Session Submission Summary

Preconference: How to Quantify the Unquantifiable: The Methodology of Gender and Intersecting Dimensions of Identity

Thu, May 25, 8:00 to 12:30, Hilton San Diego Bayfront, Floor: 3, Aqua 305

Session Submission Type: Panel

Abstract

In the field of media and communication studies the methods we apply are informed by the theoretical paradigms of our investigations. Mass communication research on media users in long-running national surveys or media effects experiments are often tasked with reducing complex theoretical constructs to quantifiable categories. Similarly, research on representations in media applies categorical systematics to assess how gender, race, ethnicity, sexuality, disability, class, age, and other dimensions of identity are depicted across media outlets.

On the one hand, research applying standardized methods usually falls short in acknowledging the social construction and blurring boundaries of these categories. On the other hand, scholarship informed by deconstructivist theories has aimed to identify examples and patterns of media realities, but are sometimes criticized for including far-reaching conclusions without generalizable evidence.

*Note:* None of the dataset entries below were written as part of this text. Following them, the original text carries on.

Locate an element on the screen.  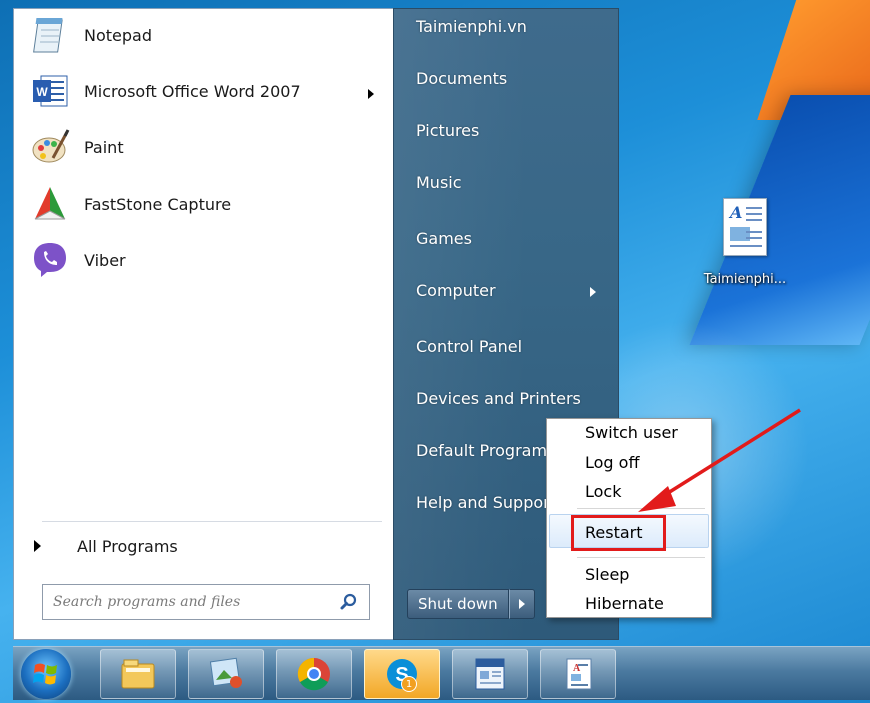
program-item-viber: Viber is located at coordinates (77, 260).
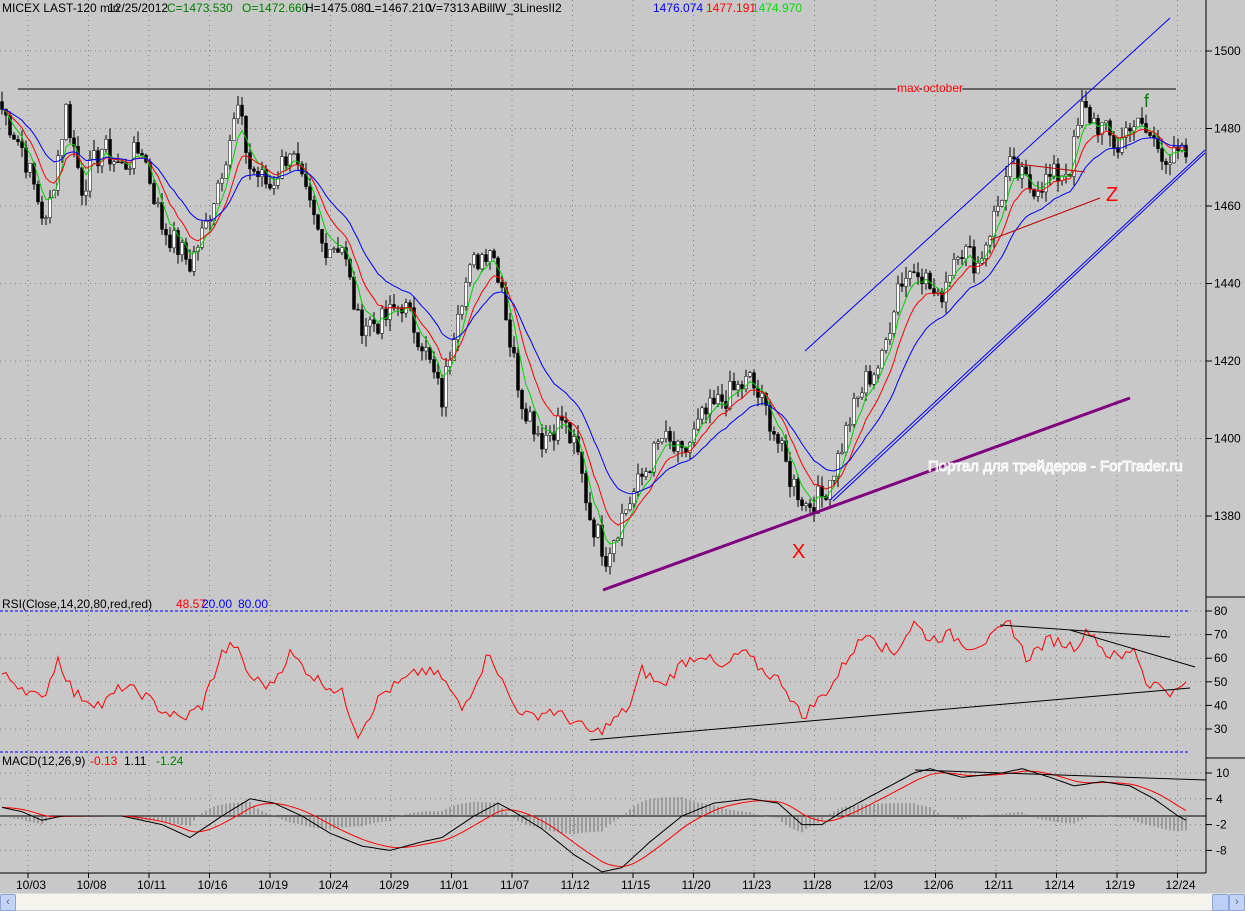 The image size is (1245, 911). I want to click on watermark: Портал для трейдеров - ForTrader.ru, so click(1056, 466).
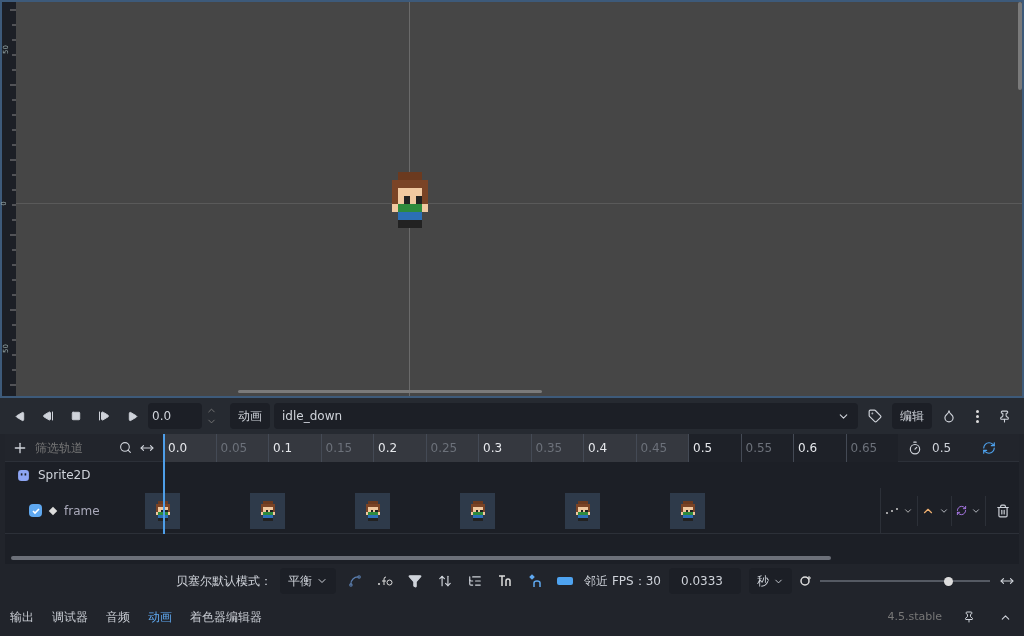 This screenshot has height=636, width=1024. I want to click on curve-icon, so click(356, 581).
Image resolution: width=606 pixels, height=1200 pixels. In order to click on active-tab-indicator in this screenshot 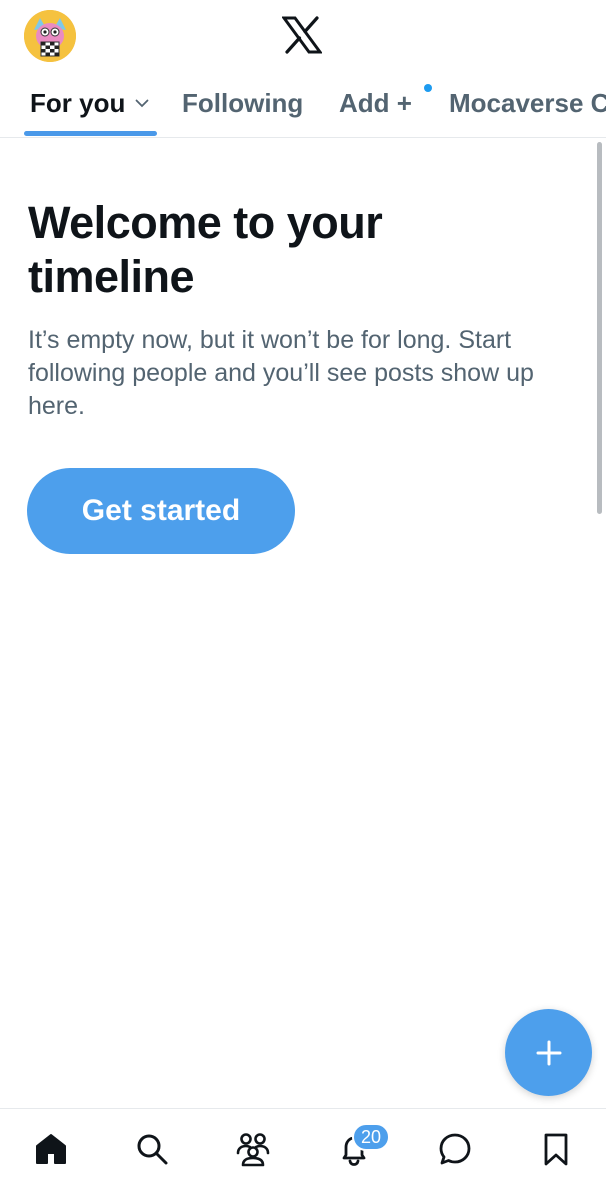, I will do `click(90, 134)`.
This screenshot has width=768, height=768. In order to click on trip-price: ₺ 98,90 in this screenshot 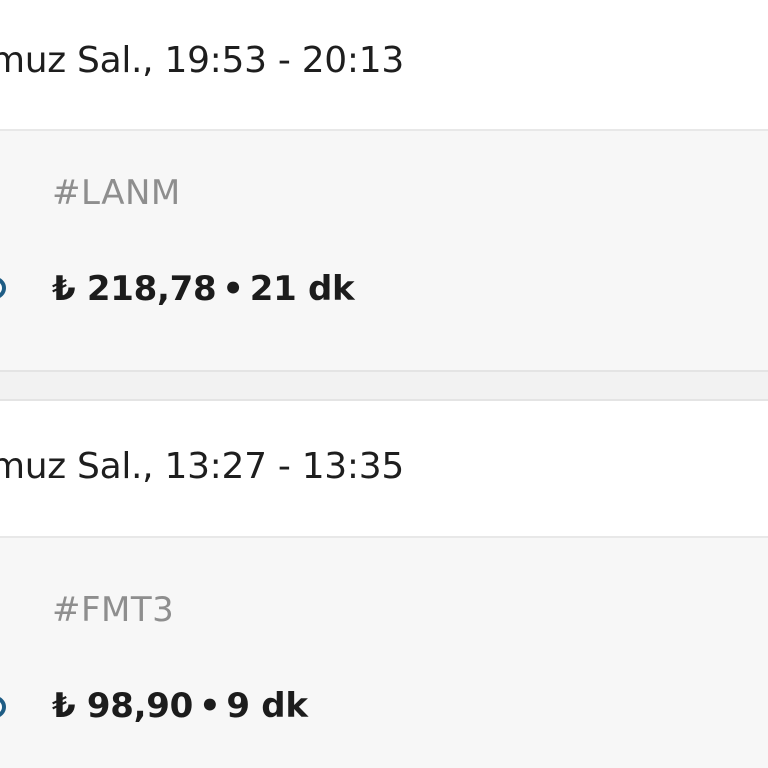, I will do `click(122, 706)`.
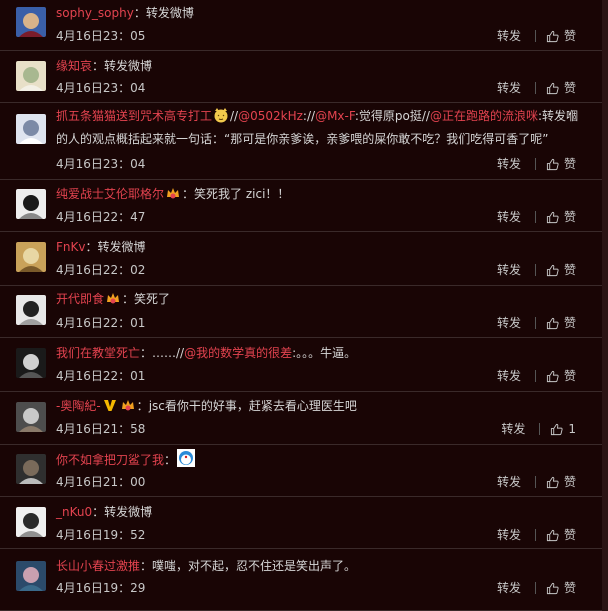  What do you see at coordinates (95, 13) in the screenshot?
I see `comment-username: sophy_sophy` at bounding box center [95, 13].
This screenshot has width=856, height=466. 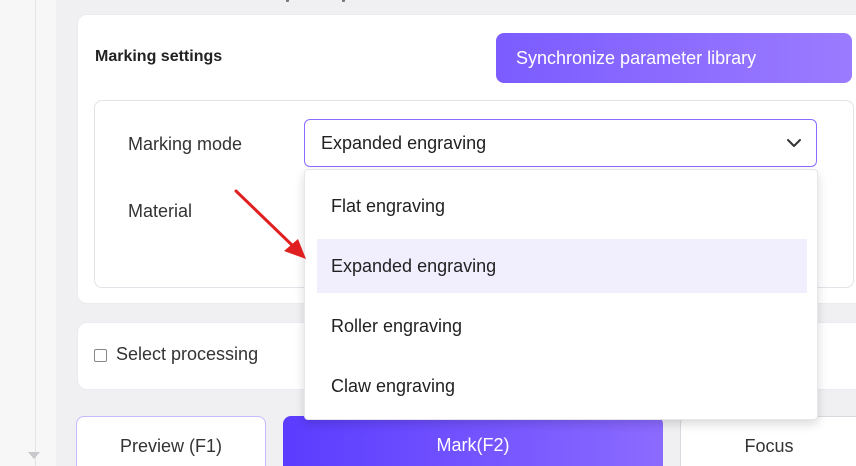 I want to click on marking-settings-title: Marking settings, so click(x=159, y=56).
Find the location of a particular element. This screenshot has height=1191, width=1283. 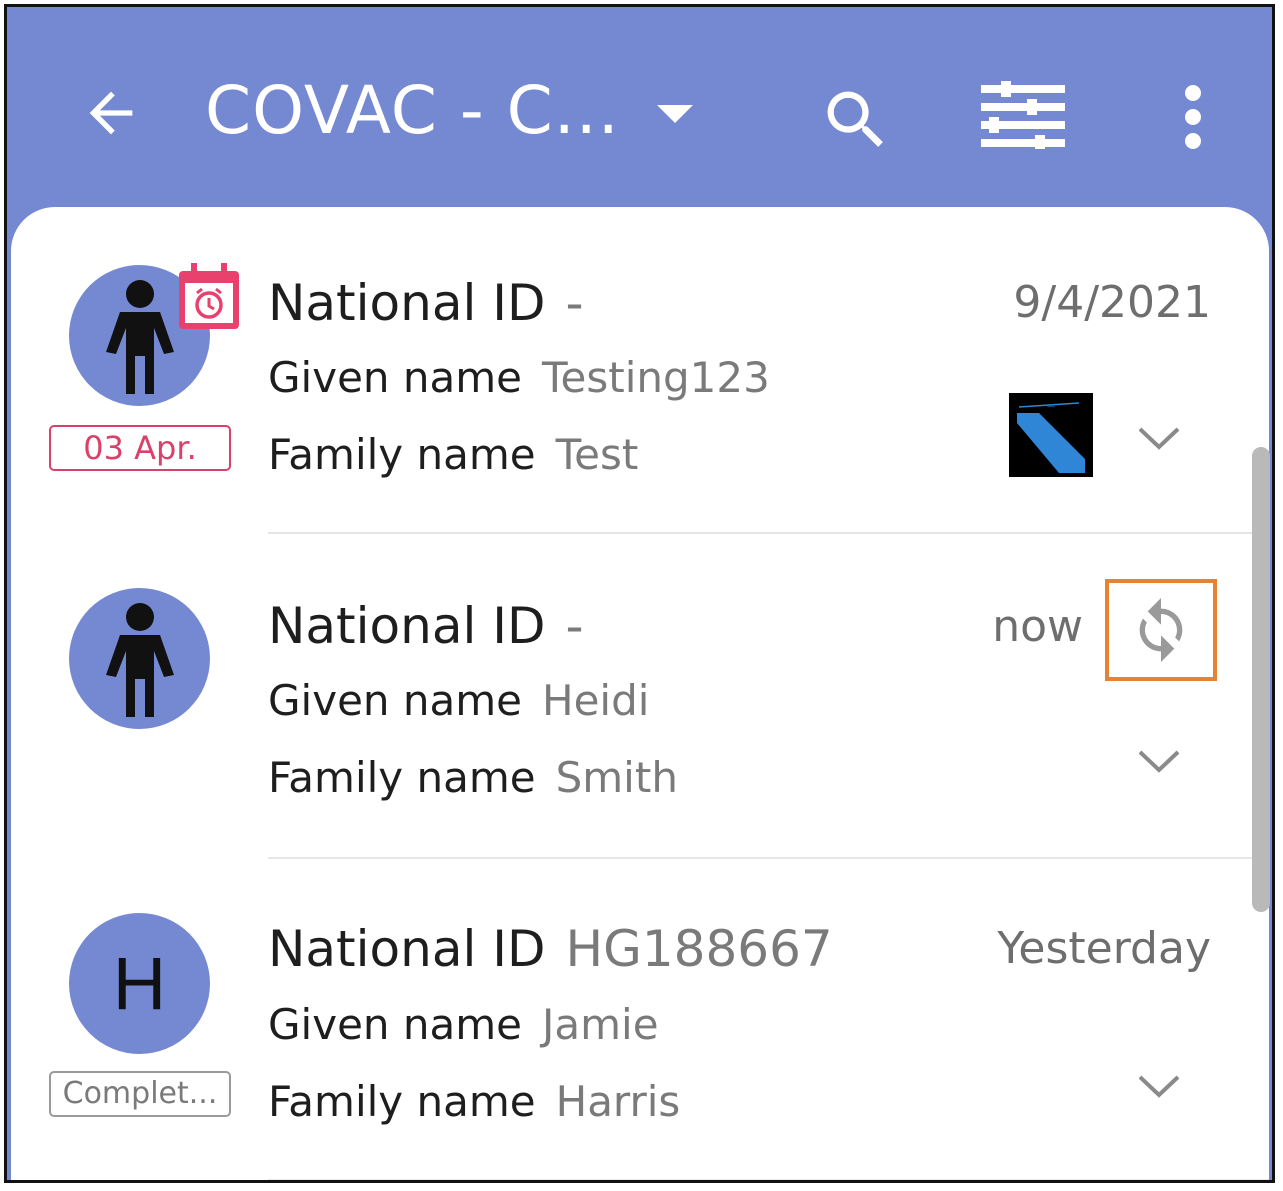

family-name-line: Family name Harris is located at coordinates (474, 1102).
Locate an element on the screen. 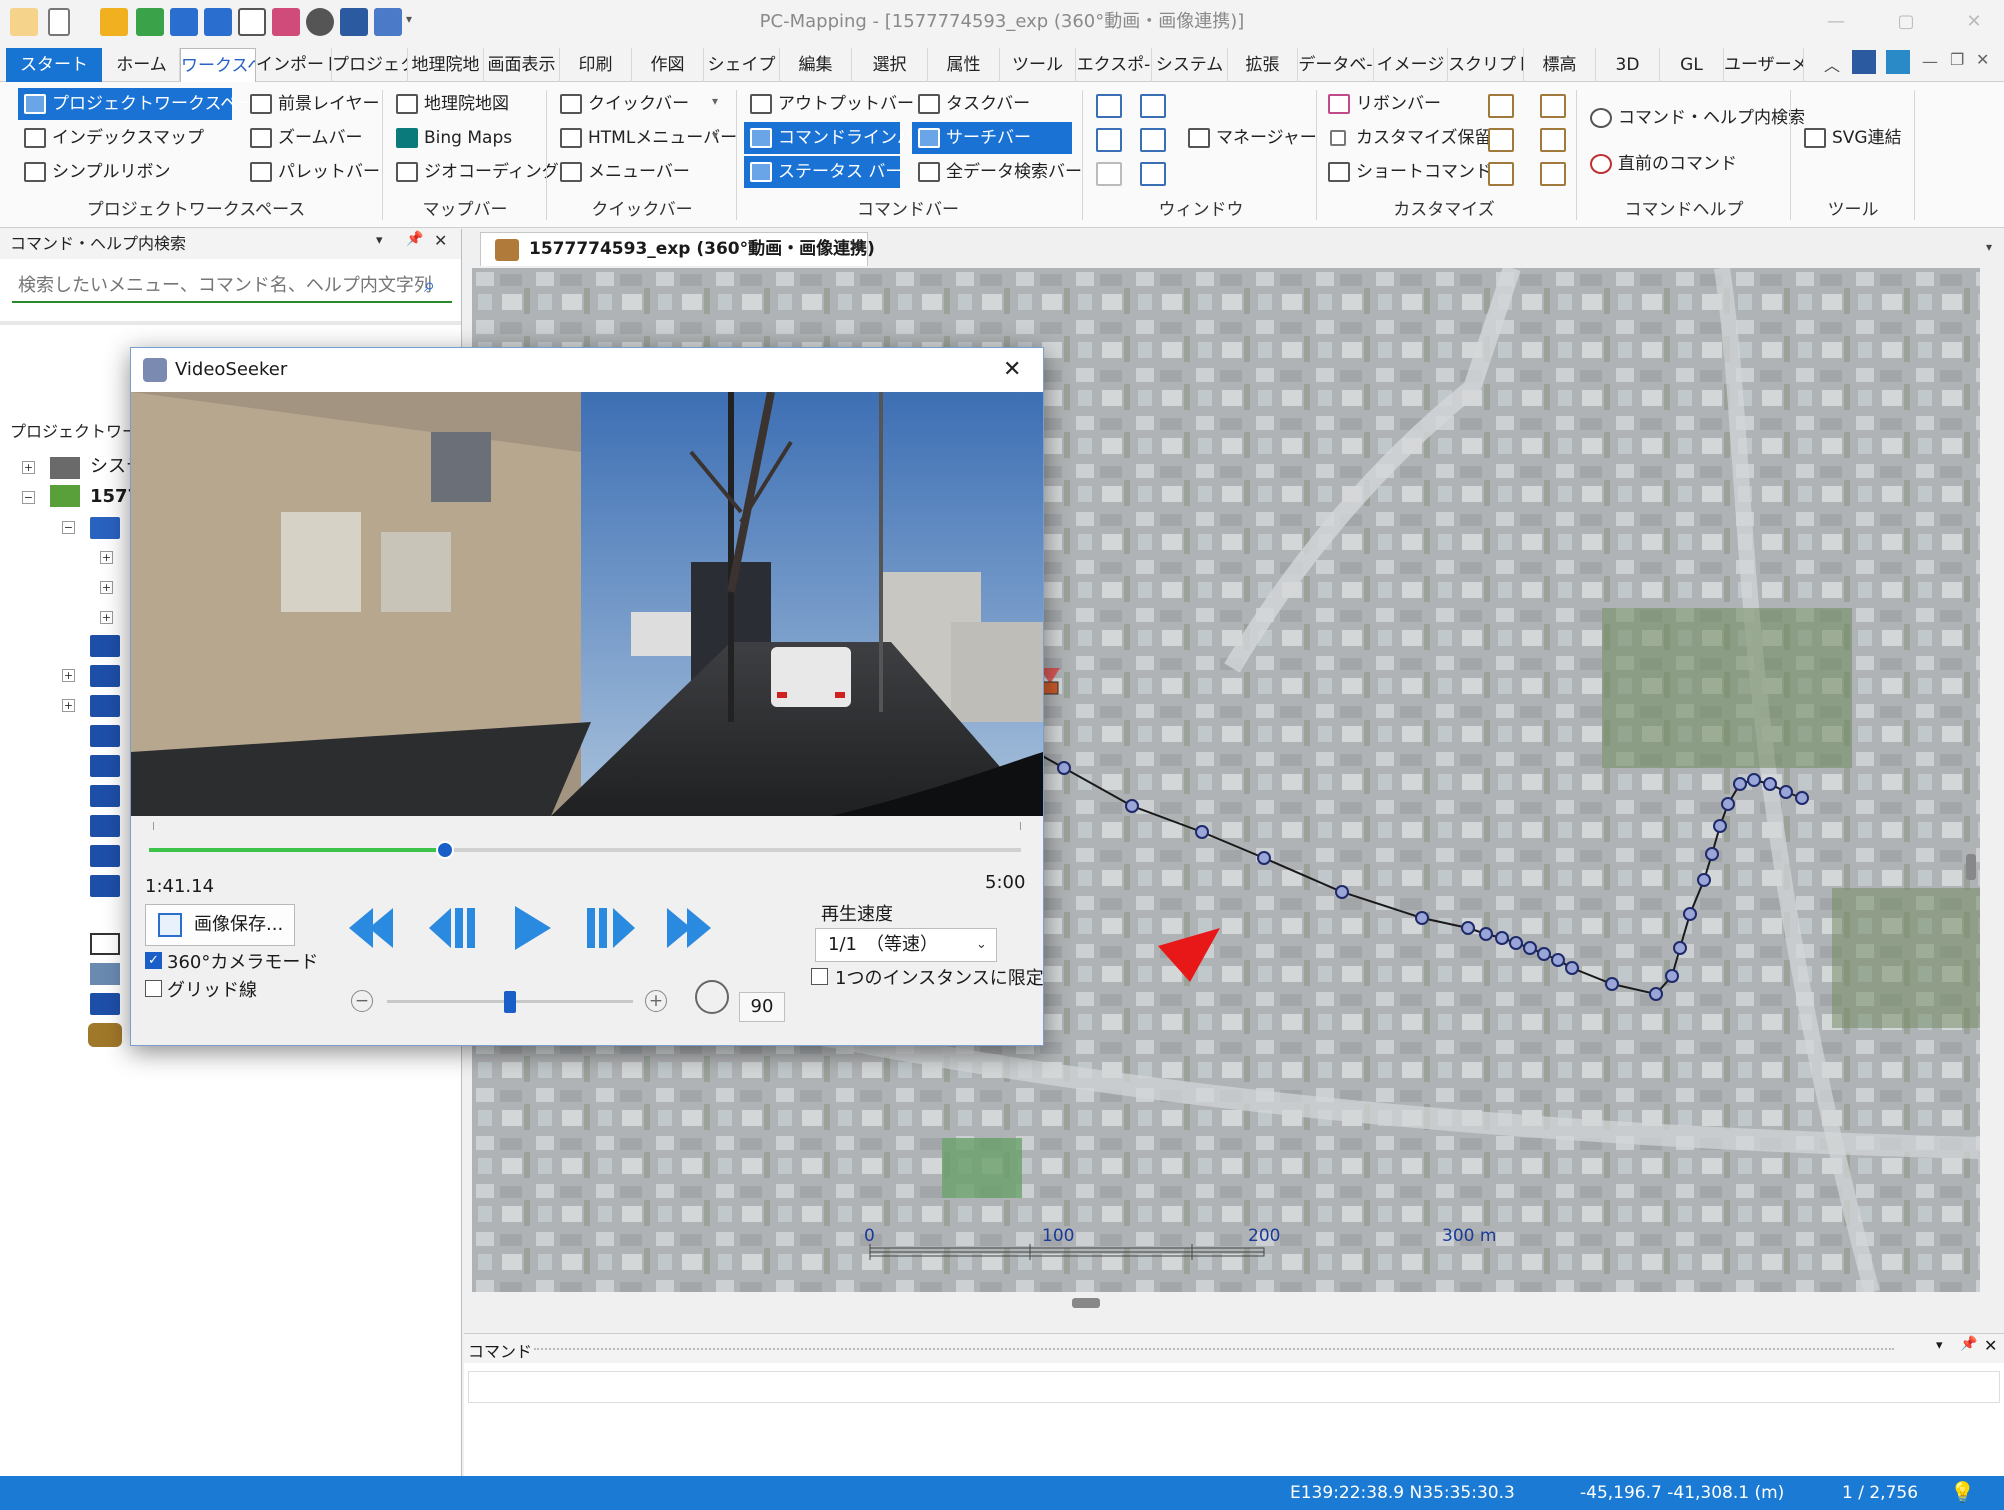 The image size is (2004, 1510). new-file-icon is located at coordinates (59, 22).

Our keynote speaker, Prof. Dr. Susanne Kinnebrock (University of Augsburg, Germany) will open the pre-conference with an overview of how the concepts of gender and sex have historically evolved within our research traditions and how closely related our methodological approaches to these developments have been. This will set the stage to elaborate and think about ways to critically appraise gender and its intersecting dimensions within the quantitative paradigm.

Overall, the pre-conference aims to bring together scholars with different approaches to the same issues with the intention of informing as well as inspiring collaborative approaches across disciplines and paradigms. We invite innovative thinking on what methodologies are open to us, both when we ask questions concerning large populations or when we seek to quantify complex ideas. What methodological approaches can we productively employ while assessing matters of gender, sex, race, ethnicity, and class in a thoughtful manner?